Fill up on fruit and vegetables
Fruit and vegetables are generally low in calories. Consuming fruit as a replacement for other high calorie snacks and ensuring that a dinner plate is always half-filled with vegetables will mean that fewer calories are consumed, even though the actual volume of food is the same.
Use a smaller plate
It is surprising how much something simple like the size of plate can affect the quantity of food we eat. Switching to a slightly smaller dinner plate is an effective way of reducing portion sizes and thus calorie intake.
Go for wholegrain
Wholegrain or brown versions of cereal, bread, pasta and rice have a higher satiety rating, which means they help you feel fuller for longer.
Choosing lower calorie versions of foods such as mayonnaise, cheese, dressings and spreads can help cut calories. However, be sure to check the label as some foods claiming to be ‘lower fat’ or ‘fewer calories’ are not significantly lower in calories than the original versions.
Recipes can be adapted so that ingredients high in fat and sugar are replaced with more healthy ingredients. For example yoghurt can replace cream in a meringue and a pie that is normally topped with mashed potato can be topped with a mixture of mashed potato, carrot and swede.

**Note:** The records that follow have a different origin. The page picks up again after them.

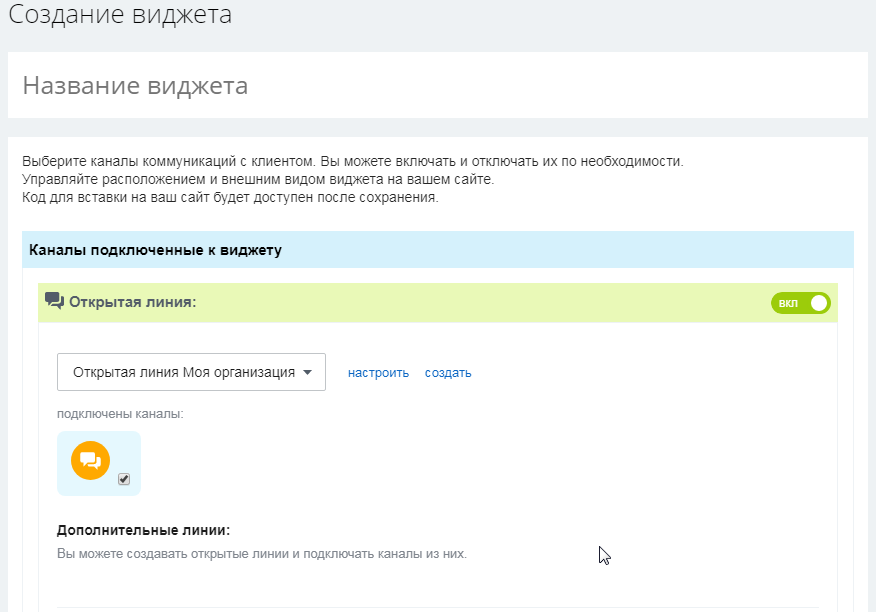Toggle the ВКЛ switch for Открытая линия
The image size is (876, 612).
[801, 303]
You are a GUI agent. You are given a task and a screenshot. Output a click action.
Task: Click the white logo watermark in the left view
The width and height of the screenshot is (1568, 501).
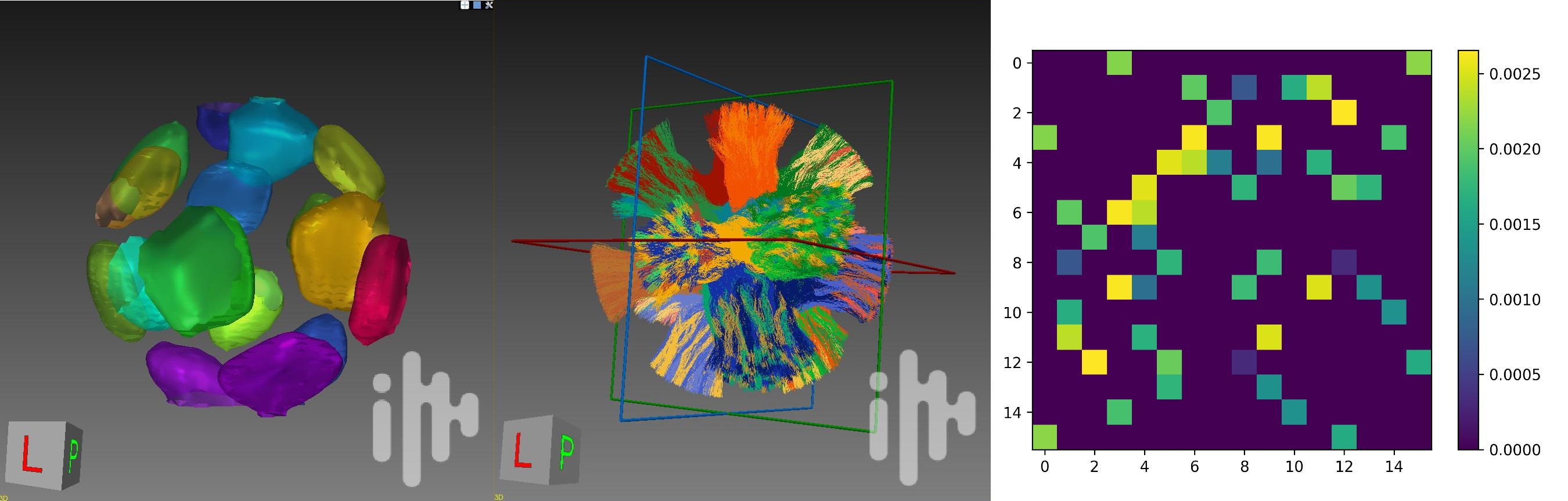coord(425,419)
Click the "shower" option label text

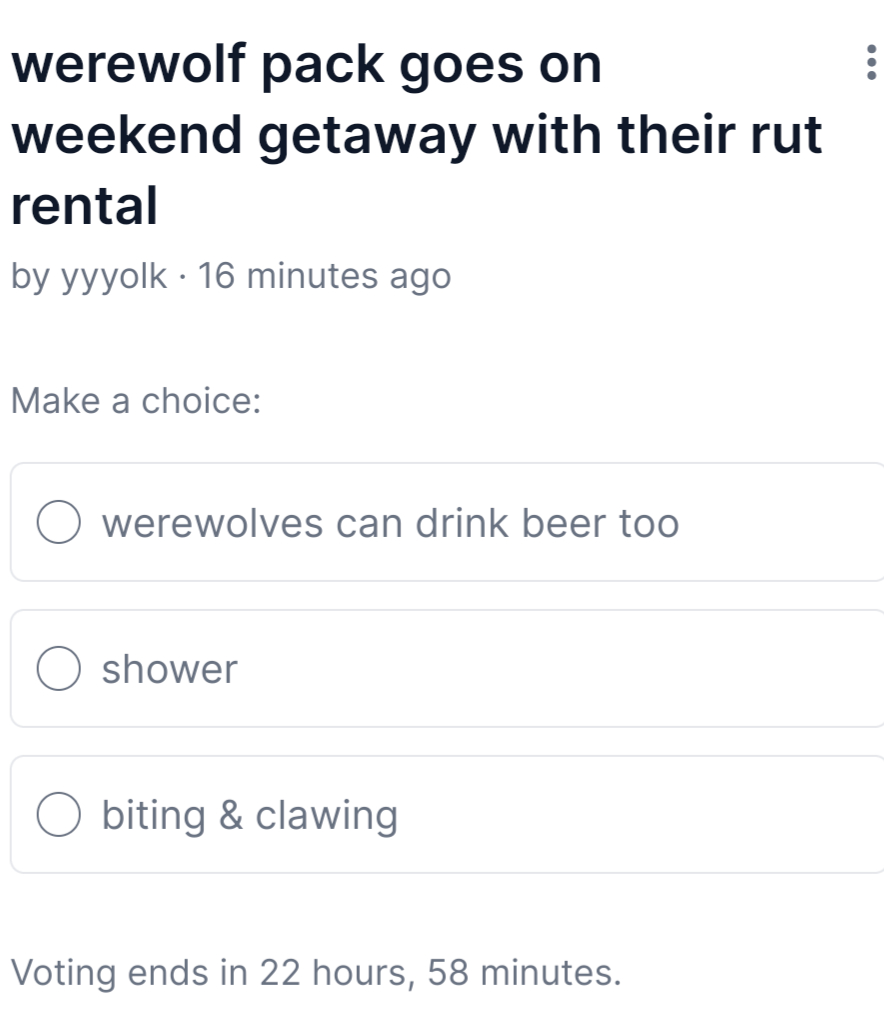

Eating 250 kcal less per day is a lot easier when you know exactly what 250 kcals is. It is important not to become obsessive about counting calories but occasionally checking food labels can be a real eye opener. Many well-known restaurant and coffee chains have the calorie content of their products on their websites and this can be used to plan menu selections before a trip out.
Exercise and activity
In addition to reducing your calorie intake, you should aim to increase the number of calories your body burns each day by being more physically active.
The following are popular suggestions for new mothers who want to be more active:
- Go for a brisk walk with the pram or buggy
- Join a post-natal exercise class
- Go for a swim or join a mother and baby swimming class
- Buy an exercise DVD that is tailored for women wanting to lose weight after giving birth
- Get the help of a personal trainer who is qualified in post-natal exercise
Looking after a newborn baby can be physically exhausting so taking more exercise is often the last thing on a new mother’s mind. However, physical activity at this time has a number of benefits in addition to weight loss, including helping the body recover from childbirth, aiding relaxation and improving overall energy levels.
In order to ensure your body is ready to cope with the stresses of exercise, it is advisable to wait until your six week post-natal check-up before starting to exercise. If you have had a caesarean delivery you will probably need to wait longer than this.